Wills has a wife, Laura, and sister Hazel. Laura has come from England to live in Queensland and is lonely. She becomes an alcoholic and would get drinks off Ahearn. Hazel is a middle aged school mistress, the daughter of "Ma" Willis who runs an illegal betting business behind the cafe she owns.

==Cast==
- Frank Waters as Herbert Mason Wills
- Lyndall Barbour as the Hazel Wills
- Guy Doleman as Patrick Ahearn
- Pamela Page as Laura Wills
- Nigel Lovell as narrator, Reverend Light
- Nancye Stewart as Ma Wills
- Lou Vernon as Cobber McGill
- Jacqueline Kott as Mavis Greenop
- Ric Hutton as Michael Scott-Finley
- Moray Powell as Mr Crane
- Kenneth Goodlet as Mr Croaker
- Gordon Glenwright as Dr Lloyd Angell
- Sandra Harris as Peggy Parsons
- Ron Shand as George Clamsby
- Reg Lye a Snowy Bingham
- Malcolm Billings as Bluey Davis (man)
- Harald Scruby as Bluey Davis (boy)
- Charles Tasman as Judge
- Ken Fraser as coroner
- John Barnard as clerk
- John Fegan as Tiger Bendroit
- Ossie Wenban as Waiter
- Vaughan Tracey as Jury Foreman
- Jack Ford as policeman
- Stephen Orszaczky as child
- Brett Hart as child

==Production==
In February 1960, ATN 7 announced they were making a new show, General Motors Hour, sponsored by General Motors, in conjunction with GTV 9, Melbourne, QTQ9 Brisbane, and NWS 9 Adelaide, starting in May. It was to be presented by Harry Dearth and consist of two drama specials and one documentary. Their first production was to be a production of The Grey Nurse Said Nothing. ATN purchased the rights to the play in February 1960 - they had the right to broadcast it for 60 days from the premiere.

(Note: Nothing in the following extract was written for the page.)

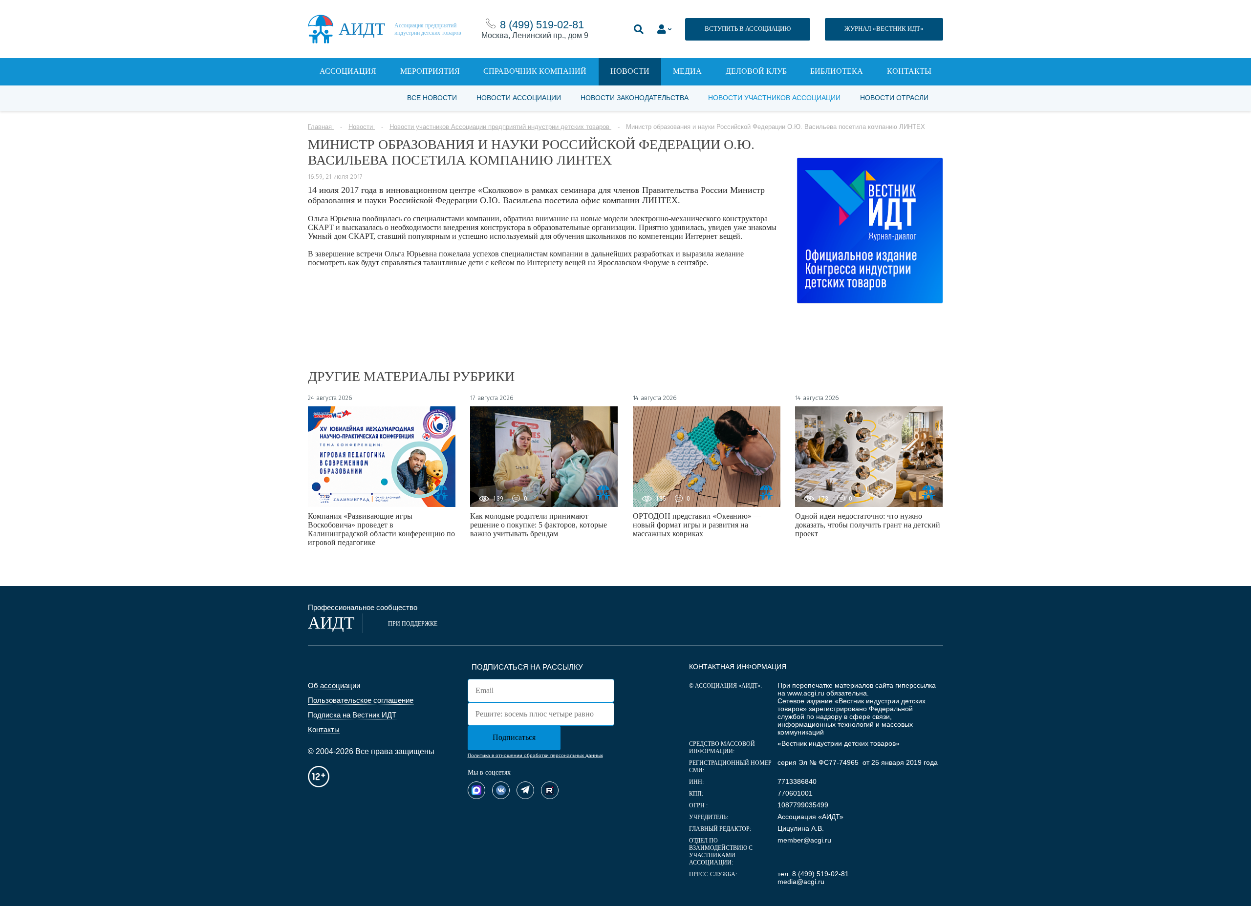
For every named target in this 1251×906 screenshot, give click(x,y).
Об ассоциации (334, 685)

It was the first time a script from Playhouse 90 had been adapted for Australian television and involved the largest cast ever assembled for an ATN 7 teledrama, with 20 speaking parts and 40 extras.

Director David Cahill and set designer Geoff Wedlock flew to Cairns to take photographs and sketches of the courthouse where the trial took place in the story. The courthouse was reproduced at ATN 7's studios in Epping. The scenes outside the courtroom were filmed before small mobile sets such as a barroom, a bedroom, a schoolroom and a beach picnic. The lighting in the courtroom was dimmed when these scenes were reached in the play and the small sets were spotlighted. The cast had a month of rehearsals, including three weeks of "dry runs" in a city rehearsal studio, before it was finally recorded on videotape on 23 April 1960.

The four leads were cast by March.

The dress rehearsal was played back to the cast and crew to give them a chance to correct any possible mistakes.

The cost of the play was over £4,000, £3,500 of which was provided by the advertiser. The cost of buying the rights to screen a film at this time was estimated at £500.

Future writer Ken Shadie did audio.

Scenes of its production were seen in the documentary This Is Television.

==Legal action==

Patrick Brady, who was tried and acquitted in the actual Shark Arm case, sought an injunction restraining ATN Channel 7 from televising a court scene from the play. The scene had been shown in advertisements, in which a witness being examined by a barrister was describing how a shark that had been caught and placed in an aquarium had disgorged a human arm. Mr Brady argued that the scene was not a fair and accurate and recent report of his trial. He also argued that the fact the accused in the play was found not guilty by the jury would further defame him.

ATN 7 Sydney argued that it would cost them £403 if the telecast did not take place and would lose £3,500 if the play was not telecast on any of the other stations upon which it was proposed to be telecast on 28 May 1960, including stations in Brisbane, Melbourne, Adelaide and Perth.

==Release==
The show aired on ATN at 9 pm on Saturday night.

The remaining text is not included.